Estes dois regimes no uso dos gêneros estabelecem a distinção entre processo e efeito. Como processo os gêneros conformam as narrativas no cinema ao estabelecer os elementos que as modelam. Como efeito, pertencem a um lugar de sociabilidade capaz de se valer dos protocolos receptivos que o imaginário marca nas narrativas. Neste sentido, os gêneros como traço secundário promovem narrativas marcadas por efeitos socialmente arraigados. Dessa maneira, o efeito é resultado da acoplagem entre a recepção ativa e o imaginário local. Isto quer dizer que a relação entre a recepção ativa e o imaginário local está no efeito que o consumo dos gêneros industriais implanta no imaginário local. Neste sentido, a passagem da produção de processos a efeitos transforma os gêneros em modos de sociabilidade local as narrativas industriais, fazendo emergir delas um olhar artesanal.

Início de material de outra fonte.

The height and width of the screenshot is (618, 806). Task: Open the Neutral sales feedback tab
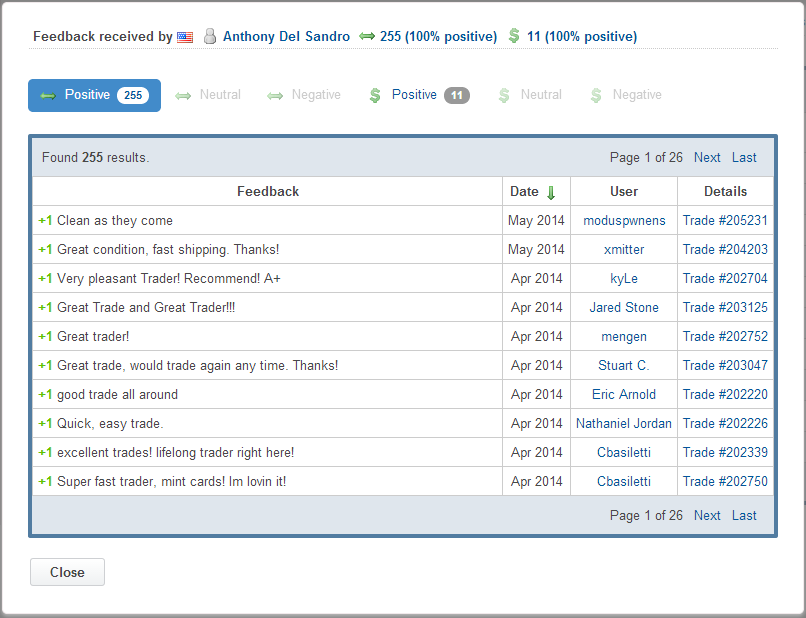pos(529,95)
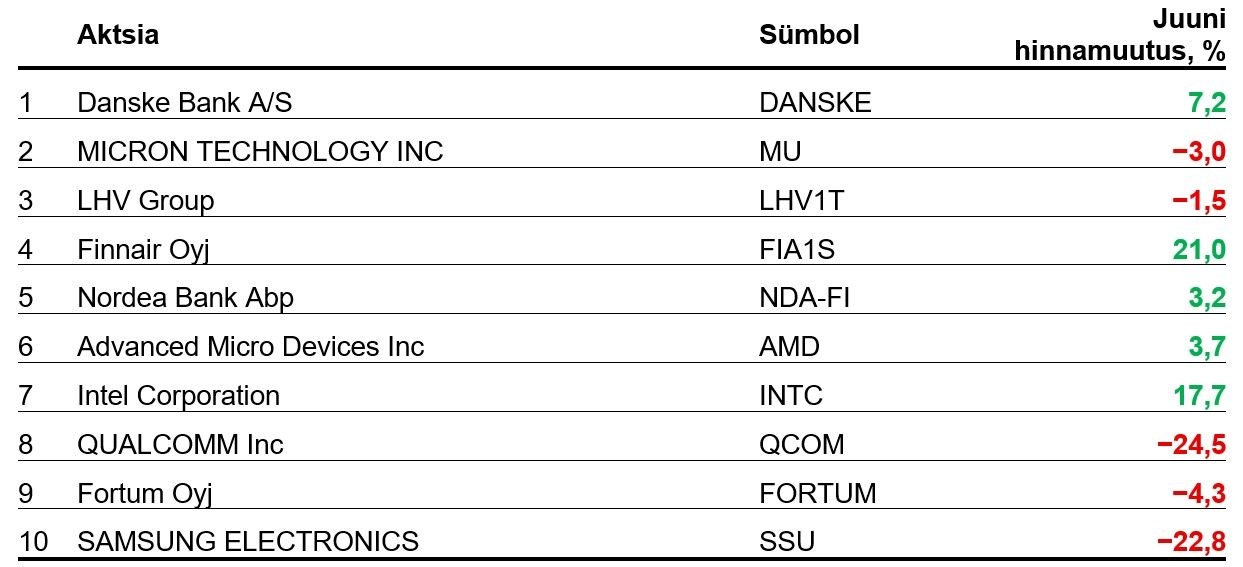Click the 21,0 price change value
The height and width of the screenshot is (567, 1243).
tap(1199, 250)
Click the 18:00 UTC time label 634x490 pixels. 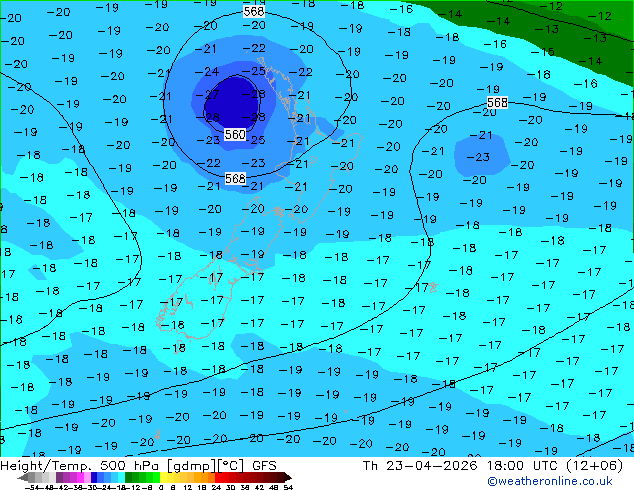tap(515, 465)
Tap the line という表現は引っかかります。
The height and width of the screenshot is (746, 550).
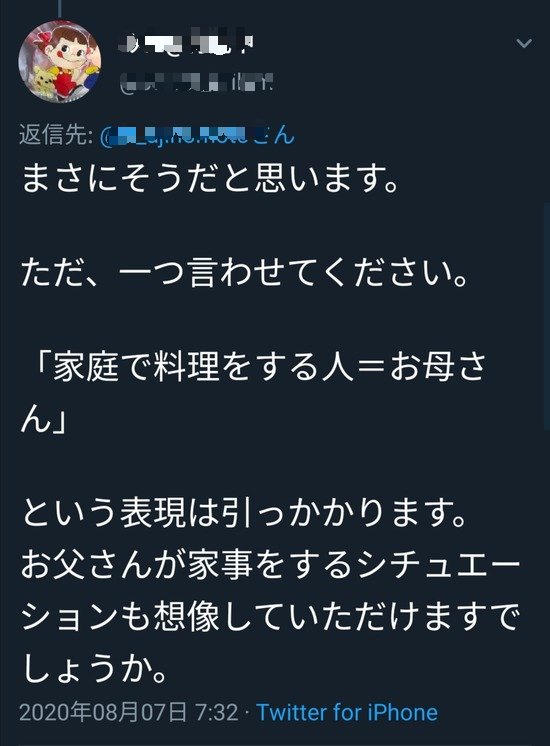[244, 513]
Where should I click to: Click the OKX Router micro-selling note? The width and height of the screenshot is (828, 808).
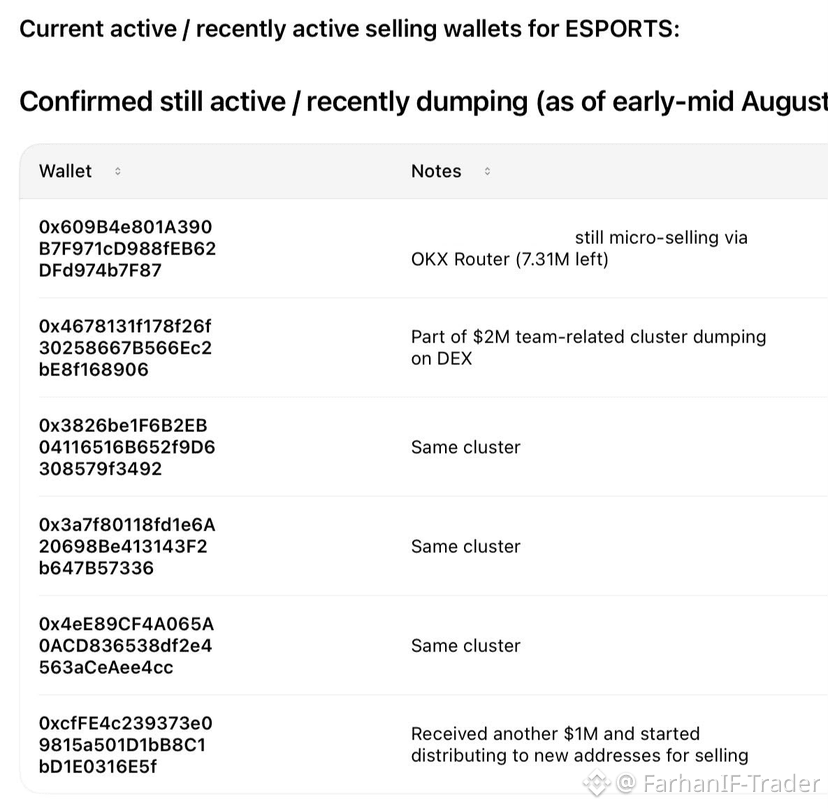coord(579,249)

Na sua conversão de industrial em artesanal o gênero se fragmenta. Observe-se que no cinema brasileiro canônico ele sempre esteve entre estes dois espaços. No cinema de bordas esta fragmentação apresenta-se como um modo de expressão “natural” na medida em que as formas genéricas encontram-se socializadas. No processo artesanal, mais do que o gênero em si pensado como entretenimento, estão as transformações sociais que a manipulação a partir de sua recepção um imaginário das narrativas apresenta. Por essa razão, no cinema de bordas os gêneros se mostram formas expressivas abertas que hipertrofiam o global quando estabelecem a construção das identidades narrativas locais. O discurso local apresenta-se, então, marcado pelo imaginário industrial global.